In a paper published in Scientific Reports, Kagawa University’s Takaaki Aoki, Tohoku University’s Naoya Fujiwara, Hokkaido University’s Toshiyuki Nakagaki and University of Oxford’s Mark Fricker found that all they need to explain the distribution of towns in Italy was, first, a small set of mathematical equations that explain how the population of places and the connections between them interact; and second, a map containing the relief of the considered landscape. They emphasized: “Landscape on its own is not sufficient to explain the population distribution as a form of geographical determinism, but requires the inter-dependent dynamical feedback between population and the transport network emerging in parallel.”

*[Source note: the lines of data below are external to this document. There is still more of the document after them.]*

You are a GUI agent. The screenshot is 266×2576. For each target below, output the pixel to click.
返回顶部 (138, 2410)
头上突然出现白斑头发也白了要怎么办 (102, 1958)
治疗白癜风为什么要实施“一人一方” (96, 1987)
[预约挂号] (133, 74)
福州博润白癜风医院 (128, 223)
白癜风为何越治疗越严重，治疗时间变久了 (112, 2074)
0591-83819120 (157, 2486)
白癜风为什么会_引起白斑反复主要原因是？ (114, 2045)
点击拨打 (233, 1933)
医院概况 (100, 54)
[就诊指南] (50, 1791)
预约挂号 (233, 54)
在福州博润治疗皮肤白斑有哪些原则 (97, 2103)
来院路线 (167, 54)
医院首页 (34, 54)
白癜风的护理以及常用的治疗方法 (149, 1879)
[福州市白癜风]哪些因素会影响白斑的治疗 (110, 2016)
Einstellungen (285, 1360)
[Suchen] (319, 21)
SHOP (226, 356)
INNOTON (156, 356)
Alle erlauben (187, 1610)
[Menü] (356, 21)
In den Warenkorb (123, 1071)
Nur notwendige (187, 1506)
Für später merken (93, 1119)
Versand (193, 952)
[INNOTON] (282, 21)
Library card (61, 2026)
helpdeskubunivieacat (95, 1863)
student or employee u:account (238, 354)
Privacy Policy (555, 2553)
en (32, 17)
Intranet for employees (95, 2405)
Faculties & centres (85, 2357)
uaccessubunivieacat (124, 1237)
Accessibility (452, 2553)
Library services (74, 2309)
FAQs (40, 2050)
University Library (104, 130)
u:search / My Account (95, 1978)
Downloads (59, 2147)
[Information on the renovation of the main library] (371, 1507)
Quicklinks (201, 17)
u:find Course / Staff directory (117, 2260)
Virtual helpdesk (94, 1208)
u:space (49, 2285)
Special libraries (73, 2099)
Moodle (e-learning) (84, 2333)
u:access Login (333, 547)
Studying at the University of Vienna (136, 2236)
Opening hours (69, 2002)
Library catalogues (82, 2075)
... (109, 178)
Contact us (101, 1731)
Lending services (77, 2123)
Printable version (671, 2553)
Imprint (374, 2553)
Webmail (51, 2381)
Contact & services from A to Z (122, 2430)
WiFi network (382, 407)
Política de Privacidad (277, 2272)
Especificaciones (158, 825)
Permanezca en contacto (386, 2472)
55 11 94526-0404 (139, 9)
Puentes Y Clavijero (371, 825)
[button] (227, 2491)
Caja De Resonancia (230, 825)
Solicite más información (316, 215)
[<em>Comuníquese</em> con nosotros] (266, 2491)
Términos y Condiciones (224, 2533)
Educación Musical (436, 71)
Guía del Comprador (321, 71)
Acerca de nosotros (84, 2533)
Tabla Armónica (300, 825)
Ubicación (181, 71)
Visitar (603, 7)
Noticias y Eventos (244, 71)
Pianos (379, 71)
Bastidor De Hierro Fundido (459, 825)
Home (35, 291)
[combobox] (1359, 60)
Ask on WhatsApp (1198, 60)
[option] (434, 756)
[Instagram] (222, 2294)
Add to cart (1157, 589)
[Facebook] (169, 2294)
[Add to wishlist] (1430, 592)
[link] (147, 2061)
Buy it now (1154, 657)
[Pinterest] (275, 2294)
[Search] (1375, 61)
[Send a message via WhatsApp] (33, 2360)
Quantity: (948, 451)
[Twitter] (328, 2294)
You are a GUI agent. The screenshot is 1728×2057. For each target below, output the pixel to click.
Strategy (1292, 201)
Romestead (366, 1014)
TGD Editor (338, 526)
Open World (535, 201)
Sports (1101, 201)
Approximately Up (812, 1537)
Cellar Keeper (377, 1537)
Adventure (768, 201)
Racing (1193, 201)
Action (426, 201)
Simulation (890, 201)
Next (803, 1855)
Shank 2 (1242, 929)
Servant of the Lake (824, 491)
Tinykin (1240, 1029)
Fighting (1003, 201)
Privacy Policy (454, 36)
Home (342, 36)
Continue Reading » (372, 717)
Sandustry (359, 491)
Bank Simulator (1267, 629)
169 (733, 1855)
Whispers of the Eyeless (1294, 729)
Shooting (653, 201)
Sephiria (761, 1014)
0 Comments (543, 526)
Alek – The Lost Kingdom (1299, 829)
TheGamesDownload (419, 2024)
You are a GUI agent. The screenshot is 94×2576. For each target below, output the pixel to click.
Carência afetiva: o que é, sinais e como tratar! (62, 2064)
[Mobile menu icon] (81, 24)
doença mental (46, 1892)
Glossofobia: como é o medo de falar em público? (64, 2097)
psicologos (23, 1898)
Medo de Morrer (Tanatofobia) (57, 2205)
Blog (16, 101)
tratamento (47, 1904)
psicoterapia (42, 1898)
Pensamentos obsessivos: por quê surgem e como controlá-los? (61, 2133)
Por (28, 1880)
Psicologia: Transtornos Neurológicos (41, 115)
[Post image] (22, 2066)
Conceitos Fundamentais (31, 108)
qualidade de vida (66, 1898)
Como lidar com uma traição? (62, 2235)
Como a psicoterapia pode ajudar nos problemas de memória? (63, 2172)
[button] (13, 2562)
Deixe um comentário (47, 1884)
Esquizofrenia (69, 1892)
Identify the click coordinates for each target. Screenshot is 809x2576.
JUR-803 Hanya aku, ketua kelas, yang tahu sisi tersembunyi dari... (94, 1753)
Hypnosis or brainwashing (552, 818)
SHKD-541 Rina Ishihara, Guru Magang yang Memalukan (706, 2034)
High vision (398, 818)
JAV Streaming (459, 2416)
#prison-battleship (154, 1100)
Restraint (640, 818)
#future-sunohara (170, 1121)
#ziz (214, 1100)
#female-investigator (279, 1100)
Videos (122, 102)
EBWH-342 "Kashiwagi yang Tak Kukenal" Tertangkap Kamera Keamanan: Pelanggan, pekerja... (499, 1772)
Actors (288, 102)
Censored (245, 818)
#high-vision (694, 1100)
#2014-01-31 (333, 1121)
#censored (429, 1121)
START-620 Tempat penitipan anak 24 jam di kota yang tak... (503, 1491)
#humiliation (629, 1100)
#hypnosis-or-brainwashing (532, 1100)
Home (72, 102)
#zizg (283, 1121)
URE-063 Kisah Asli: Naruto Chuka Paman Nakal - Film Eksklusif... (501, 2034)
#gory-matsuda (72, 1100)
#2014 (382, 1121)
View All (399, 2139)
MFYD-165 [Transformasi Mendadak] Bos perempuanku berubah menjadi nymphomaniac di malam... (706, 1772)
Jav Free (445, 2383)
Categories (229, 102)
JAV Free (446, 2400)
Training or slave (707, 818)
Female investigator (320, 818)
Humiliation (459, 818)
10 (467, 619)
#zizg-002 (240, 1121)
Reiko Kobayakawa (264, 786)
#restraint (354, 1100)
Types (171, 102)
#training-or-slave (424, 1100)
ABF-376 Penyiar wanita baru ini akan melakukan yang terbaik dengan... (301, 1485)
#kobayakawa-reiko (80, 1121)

The computational model Aoki and his colleagues constructed is based on a grid of cells that each have a terrain and slope as well as populations. In each round of the model, the computer evaluates how the road networks between each point in the map to every other point grow or shrink depending on how popular the endpoints are; and vice versa, how the populations of each cell change as a result of how well connected it is to all other cells. The landscape enters the calculation via road networks through different kinds of terrain being more or less attractive. While these conditions alone already produce results fairly similar to the real-world distribution of towns, the researchers could further increase the accuracy by including “history” into their model, by starting their simulation with the population being distributed as in ancient Roman times and by increasing the length of typical journeys as time progressed.
However, the model the researchers developed can in no case recreate the distribution of modern towns completely accurately, with some towns being larger or smaller in the model than in reality and their locations not always matching perfectly. The researchers admit that there are many important details, such as small-scale landscape features or historical events, that would significantly increase the accuracy of their model. But they maintain that it still “provides a baseline reference tool to predict the expected population distribution when constrained solely by topography.” This is all the more remarkable since in many alternative models, the relief of the natural landscape is not even explicitly considered.
The researchers argue that, using their model as a “sophisticated null model,” future work could quantify the importance of socio-economic, environmental, and other factors that are responsible for the deviations from real-world data. Thus, they hope to pioneer “a new direction to deconstruct the complex phenomena of human civilization involving many natural and social factors.”